Exercise prompt →
Line by line, retype the material below exactly, from its first line up to and including the one holding "You are a computer-use agent. This".

# # # # # # #

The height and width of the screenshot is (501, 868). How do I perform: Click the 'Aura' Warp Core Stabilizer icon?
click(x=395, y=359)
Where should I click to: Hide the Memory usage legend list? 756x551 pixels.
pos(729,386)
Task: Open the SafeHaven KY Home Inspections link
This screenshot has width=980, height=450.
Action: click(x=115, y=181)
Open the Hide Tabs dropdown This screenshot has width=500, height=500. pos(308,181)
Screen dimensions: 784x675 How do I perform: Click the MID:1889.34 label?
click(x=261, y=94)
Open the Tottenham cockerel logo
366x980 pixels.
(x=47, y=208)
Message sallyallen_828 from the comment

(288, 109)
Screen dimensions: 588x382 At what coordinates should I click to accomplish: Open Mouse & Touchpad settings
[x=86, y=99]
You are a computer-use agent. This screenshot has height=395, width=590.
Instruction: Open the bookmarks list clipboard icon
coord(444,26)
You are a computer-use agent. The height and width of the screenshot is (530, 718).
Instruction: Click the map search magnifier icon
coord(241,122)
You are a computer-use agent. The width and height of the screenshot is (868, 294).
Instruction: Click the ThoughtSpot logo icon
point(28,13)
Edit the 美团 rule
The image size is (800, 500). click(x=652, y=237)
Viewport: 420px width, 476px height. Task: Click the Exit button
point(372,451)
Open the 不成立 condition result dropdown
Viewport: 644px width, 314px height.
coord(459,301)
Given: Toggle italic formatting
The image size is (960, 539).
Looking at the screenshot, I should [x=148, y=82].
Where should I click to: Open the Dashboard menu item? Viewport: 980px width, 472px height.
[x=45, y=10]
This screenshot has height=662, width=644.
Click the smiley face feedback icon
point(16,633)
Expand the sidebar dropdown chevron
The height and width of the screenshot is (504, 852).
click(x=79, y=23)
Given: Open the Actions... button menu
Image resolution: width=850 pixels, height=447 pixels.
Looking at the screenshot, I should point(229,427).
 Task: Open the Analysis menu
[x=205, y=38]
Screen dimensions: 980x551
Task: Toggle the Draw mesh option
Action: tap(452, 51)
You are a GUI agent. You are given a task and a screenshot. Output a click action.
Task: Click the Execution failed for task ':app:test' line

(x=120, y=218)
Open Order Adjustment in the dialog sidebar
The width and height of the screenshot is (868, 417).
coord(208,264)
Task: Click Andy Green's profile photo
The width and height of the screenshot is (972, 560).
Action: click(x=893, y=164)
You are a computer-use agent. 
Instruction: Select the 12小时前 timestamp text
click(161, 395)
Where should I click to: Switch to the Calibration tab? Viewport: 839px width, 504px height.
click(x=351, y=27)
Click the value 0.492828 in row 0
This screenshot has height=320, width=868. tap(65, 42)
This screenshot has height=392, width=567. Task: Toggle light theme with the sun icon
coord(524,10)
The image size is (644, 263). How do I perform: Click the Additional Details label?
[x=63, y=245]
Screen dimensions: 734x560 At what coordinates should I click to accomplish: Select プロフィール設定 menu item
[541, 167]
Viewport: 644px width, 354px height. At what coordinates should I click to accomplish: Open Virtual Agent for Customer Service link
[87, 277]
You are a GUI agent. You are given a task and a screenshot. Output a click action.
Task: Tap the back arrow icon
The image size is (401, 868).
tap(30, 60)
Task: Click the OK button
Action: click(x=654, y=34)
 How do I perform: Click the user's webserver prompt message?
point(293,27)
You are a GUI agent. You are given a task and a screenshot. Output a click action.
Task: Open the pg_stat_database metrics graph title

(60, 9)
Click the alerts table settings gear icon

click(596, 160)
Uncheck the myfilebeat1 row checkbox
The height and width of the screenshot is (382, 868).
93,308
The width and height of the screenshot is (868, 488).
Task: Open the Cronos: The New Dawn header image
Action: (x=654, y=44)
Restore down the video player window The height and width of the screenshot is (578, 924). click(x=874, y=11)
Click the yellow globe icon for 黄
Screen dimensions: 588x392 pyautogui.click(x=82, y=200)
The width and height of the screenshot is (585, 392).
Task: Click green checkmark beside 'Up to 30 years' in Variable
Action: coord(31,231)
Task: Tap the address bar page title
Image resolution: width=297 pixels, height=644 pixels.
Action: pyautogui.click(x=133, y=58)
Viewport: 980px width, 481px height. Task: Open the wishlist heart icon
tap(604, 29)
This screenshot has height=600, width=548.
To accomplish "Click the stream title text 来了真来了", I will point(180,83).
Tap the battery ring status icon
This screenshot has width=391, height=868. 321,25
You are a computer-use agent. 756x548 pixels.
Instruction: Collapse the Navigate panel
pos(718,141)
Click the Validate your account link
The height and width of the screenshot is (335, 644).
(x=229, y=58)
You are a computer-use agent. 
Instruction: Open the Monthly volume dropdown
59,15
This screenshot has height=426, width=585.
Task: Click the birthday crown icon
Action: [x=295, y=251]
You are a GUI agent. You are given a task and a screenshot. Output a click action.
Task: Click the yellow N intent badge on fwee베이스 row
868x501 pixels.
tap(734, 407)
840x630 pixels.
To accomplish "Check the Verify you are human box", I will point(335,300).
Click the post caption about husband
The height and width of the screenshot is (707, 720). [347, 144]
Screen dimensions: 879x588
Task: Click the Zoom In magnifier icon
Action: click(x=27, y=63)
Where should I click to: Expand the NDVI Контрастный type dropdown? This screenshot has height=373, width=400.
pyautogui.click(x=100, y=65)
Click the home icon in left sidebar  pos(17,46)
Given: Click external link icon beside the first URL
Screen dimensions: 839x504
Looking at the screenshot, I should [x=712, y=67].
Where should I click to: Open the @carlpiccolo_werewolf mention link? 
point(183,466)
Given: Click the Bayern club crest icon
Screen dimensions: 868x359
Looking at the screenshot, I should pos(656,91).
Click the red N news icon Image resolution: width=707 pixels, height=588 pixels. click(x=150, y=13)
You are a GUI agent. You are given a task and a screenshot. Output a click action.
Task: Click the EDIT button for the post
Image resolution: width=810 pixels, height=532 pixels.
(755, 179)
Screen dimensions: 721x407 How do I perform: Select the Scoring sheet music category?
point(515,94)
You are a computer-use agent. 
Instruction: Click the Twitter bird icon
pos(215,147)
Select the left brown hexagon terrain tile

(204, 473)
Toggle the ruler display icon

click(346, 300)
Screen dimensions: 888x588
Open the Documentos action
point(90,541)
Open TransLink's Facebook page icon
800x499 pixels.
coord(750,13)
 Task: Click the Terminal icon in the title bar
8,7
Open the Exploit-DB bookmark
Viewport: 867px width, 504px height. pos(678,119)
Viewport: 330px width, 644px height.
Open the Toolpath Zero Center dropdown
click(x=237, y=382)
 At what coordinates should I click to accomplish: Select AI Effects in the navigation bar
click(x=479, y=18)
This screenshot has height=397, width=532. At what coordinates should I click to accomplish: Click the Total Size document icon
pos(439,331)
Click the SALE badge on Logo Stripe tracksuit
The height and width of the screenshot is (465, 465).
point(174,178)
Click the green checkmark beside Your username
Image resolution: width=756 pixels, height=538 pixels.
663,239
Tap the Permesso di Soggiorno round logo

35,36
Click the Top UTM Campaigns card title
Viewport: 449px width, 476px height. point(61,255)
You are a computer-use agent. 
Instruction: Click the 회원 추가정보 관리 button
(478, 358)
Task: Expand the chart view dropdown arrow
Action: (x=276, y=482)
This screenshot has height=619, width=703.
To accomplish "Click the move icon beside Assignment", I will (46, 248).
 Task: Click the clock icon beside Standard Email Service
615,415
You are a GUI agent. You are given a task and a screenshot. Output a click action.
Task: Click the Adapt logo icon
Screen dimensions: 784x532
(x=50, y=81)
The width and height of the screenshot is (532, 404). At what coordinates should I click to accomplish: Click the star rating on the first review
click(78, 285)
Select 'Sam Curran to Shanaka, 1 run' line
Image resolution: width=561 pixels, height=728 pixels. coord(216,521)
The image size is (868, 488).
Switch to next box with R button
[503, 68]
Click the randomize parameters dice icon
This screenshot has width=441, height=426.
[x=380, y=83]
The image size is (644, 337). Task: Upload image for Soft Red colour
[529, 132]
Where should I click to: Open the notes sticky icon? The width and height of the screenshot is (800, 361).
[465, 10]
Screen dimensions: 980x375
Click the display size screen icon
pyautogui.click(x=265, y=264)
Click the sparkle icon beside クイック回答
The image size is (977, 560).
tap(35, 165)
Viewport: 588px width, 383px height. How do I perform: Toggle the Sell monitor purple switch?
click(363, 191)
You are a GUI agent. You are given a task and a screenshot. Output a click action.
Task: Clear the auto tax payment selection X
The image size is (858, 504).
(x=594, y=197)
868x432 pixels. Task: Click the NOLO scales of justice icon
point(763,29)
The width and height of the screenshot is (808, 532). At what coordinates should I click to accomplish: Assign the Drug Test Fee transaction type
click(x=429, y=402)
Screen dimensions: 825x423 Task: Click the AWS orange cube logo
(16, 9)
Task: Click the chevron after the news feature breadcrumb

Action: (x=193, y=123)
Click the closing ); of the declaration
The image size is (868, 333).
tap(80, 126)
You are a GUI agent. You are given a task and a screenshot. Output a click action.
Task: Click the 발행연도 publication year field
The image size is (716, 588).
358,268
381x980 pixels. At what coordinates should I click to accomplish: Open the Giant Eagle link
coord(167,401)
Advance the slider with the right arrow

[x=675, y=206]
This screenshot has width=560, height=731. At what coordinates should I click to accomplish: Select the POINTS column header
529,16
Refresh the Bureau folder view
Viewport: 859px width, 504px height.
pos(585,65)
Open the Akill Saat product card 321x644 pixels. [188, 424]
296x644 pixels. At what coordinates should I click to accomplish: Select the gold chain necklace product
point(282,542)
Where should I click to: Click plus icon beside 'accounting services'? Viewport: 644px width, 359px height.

# # # # # # #

Your solution →
The height and width of the screenshot is (501, 868). How do I perform: Click the 'Aura' Warp Core Stabilizer icon?
click(x=395, y=359)
Where should I click to: Hide the Memory usage legend list? 756x551 pixels.
pos(729,386)
Task: Open the SafeHaven KY Home Inspections link
This screenshot has width=980, height=450.
Action: click(x=115, y=181)
Open the Hide Tabs dropdown This screenshot has width=500, height=500. pos(308,181)
Screen dimensions: 784x675 How do I perform: Click the MID:1889.34 label?
click(x=261, y=94)
Open the Tottenham cockerel logo
366x980 pixels.
(x=47, y=208)
Message sallyallen_828 from the comment

(288, 109)
Screen dimensions: 588x382 At what coordinates should I click to accomplish: Open Mouse & Touchpad settings
[x=86, y=99]
You are a computer-use agent. This screenshot has height=395, width=590.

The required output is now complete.